» DATASET ROWS:
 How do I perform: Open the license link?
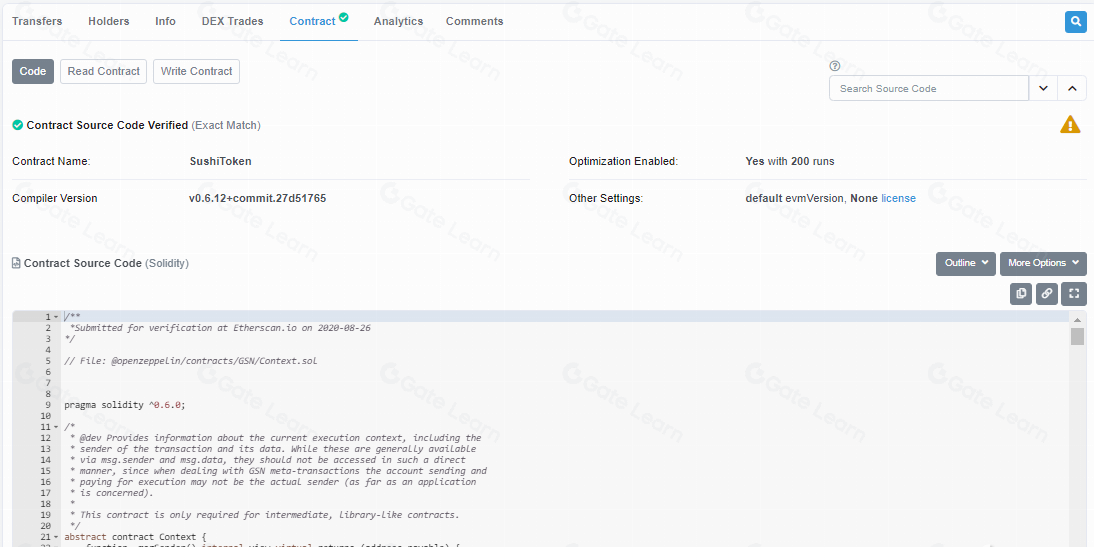(898, 198)

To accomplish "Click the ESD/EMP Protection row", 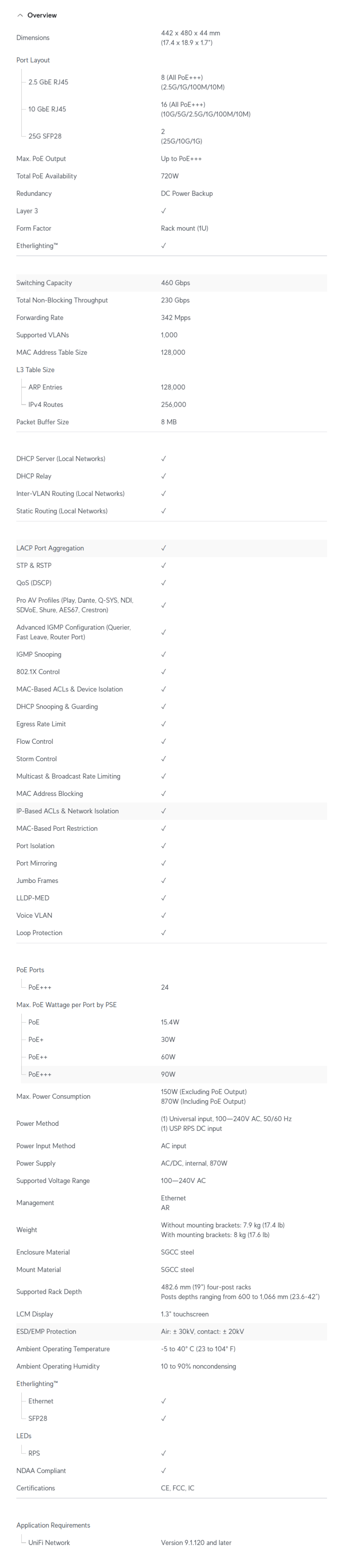I will (171, 1331).
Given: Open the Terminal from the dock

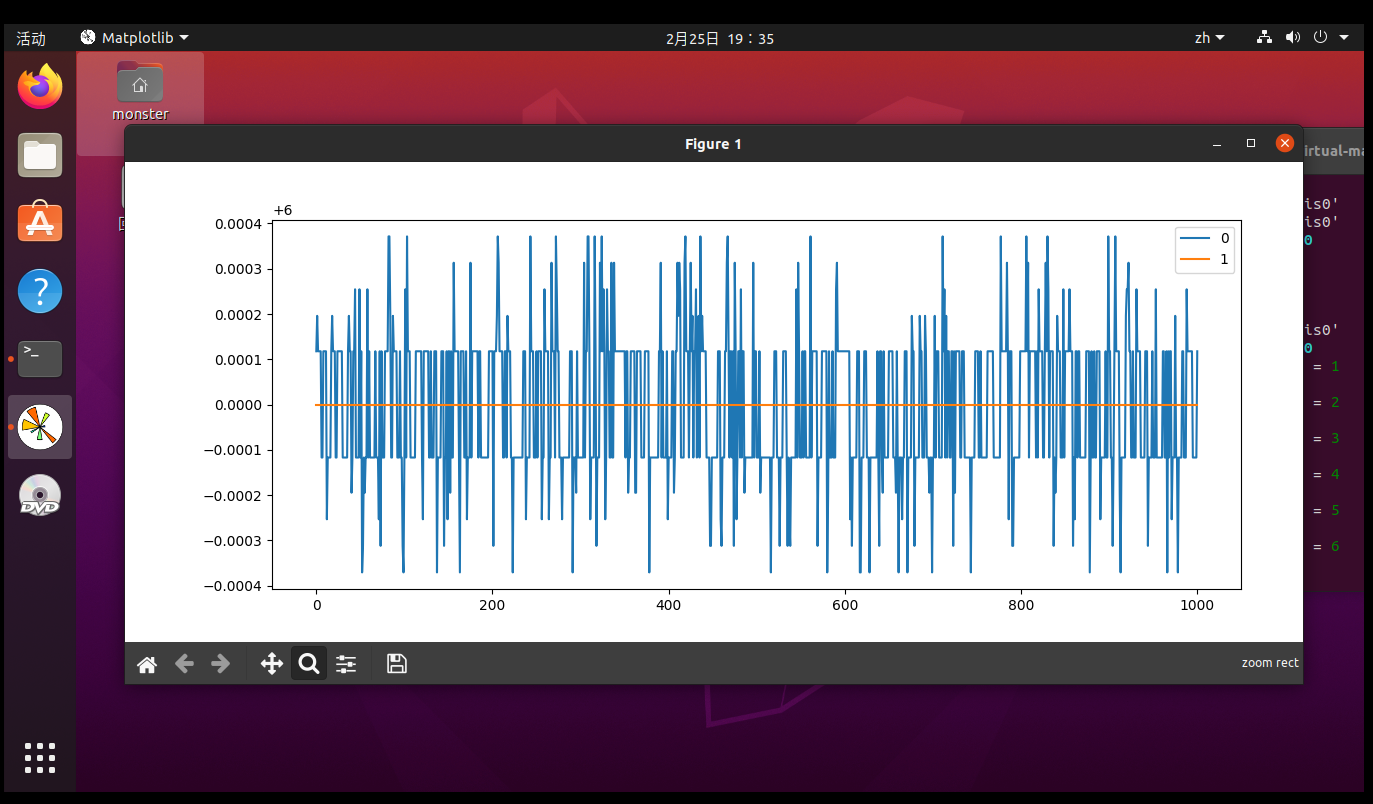Looking at the screenshot, I should [x=39, y=358].
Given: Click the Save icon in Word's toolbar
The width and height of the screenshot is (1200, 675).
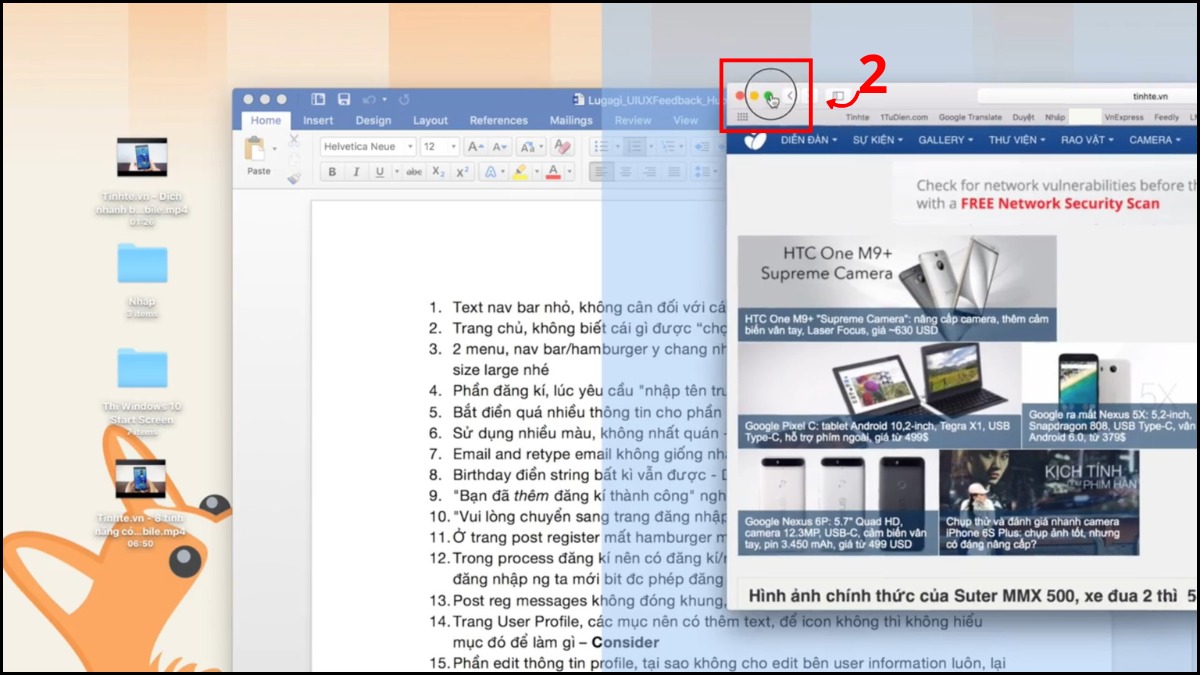Looking at the screenshot, I should tap(344, 98).
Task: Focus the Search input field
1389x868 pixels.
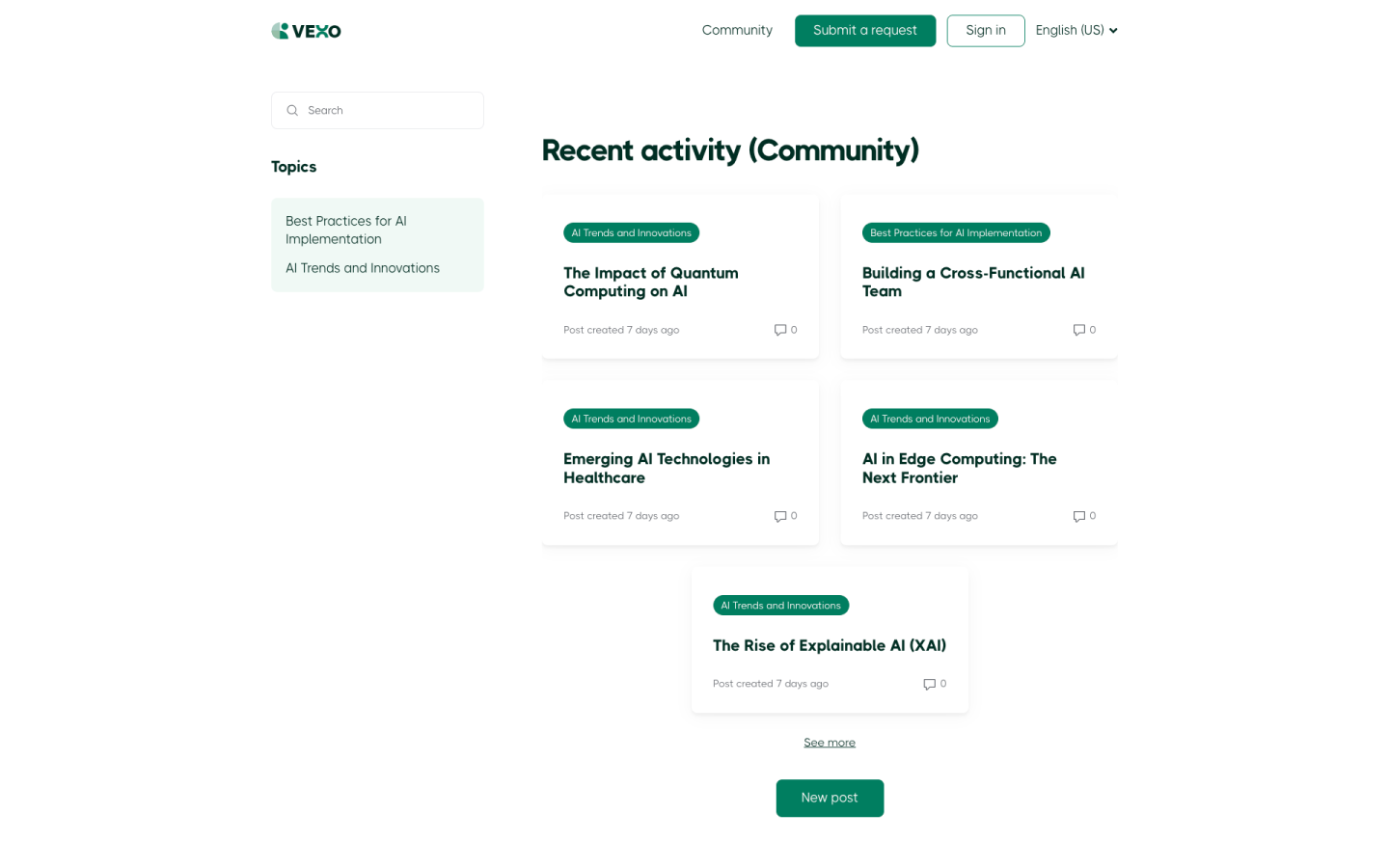Action: coord(386,111)
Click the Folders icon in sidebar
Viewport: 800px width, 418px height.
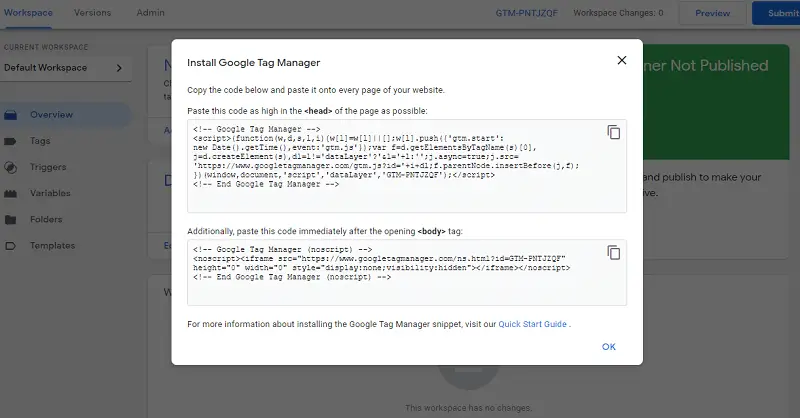(11, 219)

» WORK TO BE COMPLETED:
How many lines in the data above contain the string "Given"? Reply with the number alone.

» FULL ANSWER:
2